Yapılan operasyonların ve idari tasarrufların boşuna yapılmadığına dikkat çeken Arınç, "Emniyetin içerisinde bir küçük yapılanmanın mevcudiyeti. Eskiden de söylenirdi, yaptıkları pek fazla bilinmezdi. Bakın 300 bin polisimiz var, rütbeli, rütbesiz. Bütün arkadaşlarımız tenzih ediyorum, emniyet bizim sivil bir kurumumuzdur, güvenliğimizden sorumludur ve hepsi vatansever ve hepsi görevini iyi bir şekilde yapan şehitlerimizin, gazilerimizin olduğu bir topluluk. Ama bunların içerisinde küçük topluluk da kendisine amirleri tarafından verilen görevleri değil kendisine imamları tarafından verilen görevleri ifa etmek için çalışıyor ve başka kurumlardakilerle de bir siyasi operasyonla işbirliği yapıyorsa 'iddia olarak söylemiyorum, bizzat gerçek olduğunu söylüyorum' buna müsaade edemeyiz. Emniyetteki yapılanma yargının içerisine yine ağabeylerinin yönlendirmesiyle dosyanın kapağını bile açmadan oradan veriyorsa, 'ona gelecek karar hazindir' düşüncesiyle hareket ediyorsa biz buna karşıyız. Devletin hiçbirisi buna müsaade etmez" şeklinde konuştu.
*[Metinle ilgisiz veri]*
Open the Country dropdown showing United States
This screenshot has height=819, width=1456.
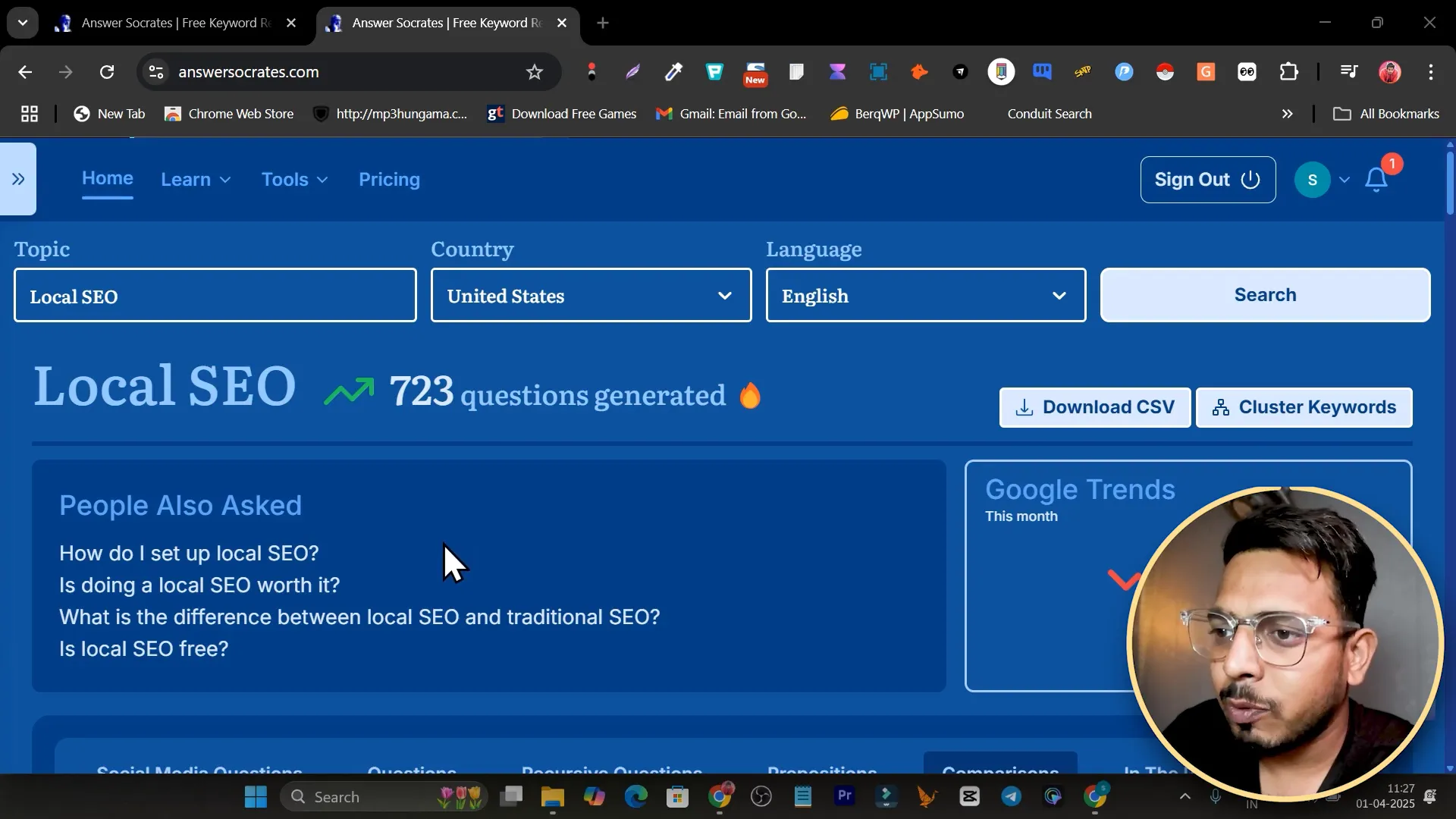[591, 296]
"YAPTIĞIMIZ ŞEY 'GESTAPOCULUK' DEĞİL"
"Yaptığımız şey bir 'Gestapoculuk' değildir" diyen Arınç, "Biz hukuki alanda mücadele edeceğiz. Gözaltına almalar hepsinin bir sebebi var. Ya resmi evrakta sahteciliktir ya özel evrak tanzimidir ya izinsiz dinlemeler ya da izinsiz iddianameler hazırlamaktır. Bütün bunları içerisine alacak bir yapılanma hukukun dışına çıkmışsa, devletin dışına çıkmışsa devletin dışarıdaki ve içerideki itibarını yıkmak ve sadece tek faturası bu hükümeti devirmekse bu hükümeti devirmek iddiası yarın sizin (muhalefet) de başınıza gelebilir. Hepimizin el ele vererek, hukuksuz işlemlere hiçbir zaman izin vermemek suretiyle nerede bir hukuksuzluk yapılıyorsa bunu yüksek sesle duyurmak suretiyle görevimizi yapmalıyız" ifadelerini kullandı.
"İRTİBATLARI FARKLI OLAN ÇETEYİ YOK EDECEĞİZ"
En az 2 milyon insanın sempatizan olarak hayır hizmetlerine fiilen katkıda bulunanlar olarak masum olduğuna yürekten inandığını belirten Arınç, "Bugüne kadar elli defa konuştum eli defa bunu söyledim. Bazı arkadaşlarım beni beğenmemiş olabilir, gerçek budur. Okullara hizmet adıyla öğretmenlere hizmet adıyla 'kız çocukları sokakta kalması da şu evde barınsın' düşüncesiyle onlara burs temin etmek suretiyle 3 çocuğunu kucağına alıp bu amaçların peşinden koşan insanlara selam olsun, onlarla hiçbir davamız yok, hiçbir kavgamız yok, onlarla ilgili hiçbir kötü düşünce içerisinde değiliz. Ama bunları kullanan, bunların içerisinden bir tekkede mensubiyet iddia eden ama irtibatları farklı olan bir çete varsa o çeteyi yok edeceğiz. Bunu da herkesin bilmesini istiyorum" dedi.
"SENDE NE KADAR AKIL VAR?"
CHP Tunceli Milletvekili Kamer Genç'in Erdoğan'ın Cumhurbaşkanı seçildikten sonra "Başbakanlıktan istifa etsin" sözlerini hatırlatan Arınç, önce Ahmet Necdet Sezer örneğini verdi. Arınç, "Sayın Cumhurbaşkanımızı 10 Ağustos'ta değil 24 Ağustos'ta yani ikinci turda yüzde 56'yla seçildi veya seçildi. Peki, o zaman ne olacaktı. Yani kanun ikinci turu düşünerek hüküm koymuş. Yani 24'ünde seçildikten sonra 'Sen 15'inden beri Başbakan değilsin mi' diyecektiniz. Akıl var mantık var da Sayın Genç sen de ne kadar var bilmiyorum" ifadelerini kullandı.
Arınç'ın bu sözleri üzerine salondan kahkaha sesleri yükseldi.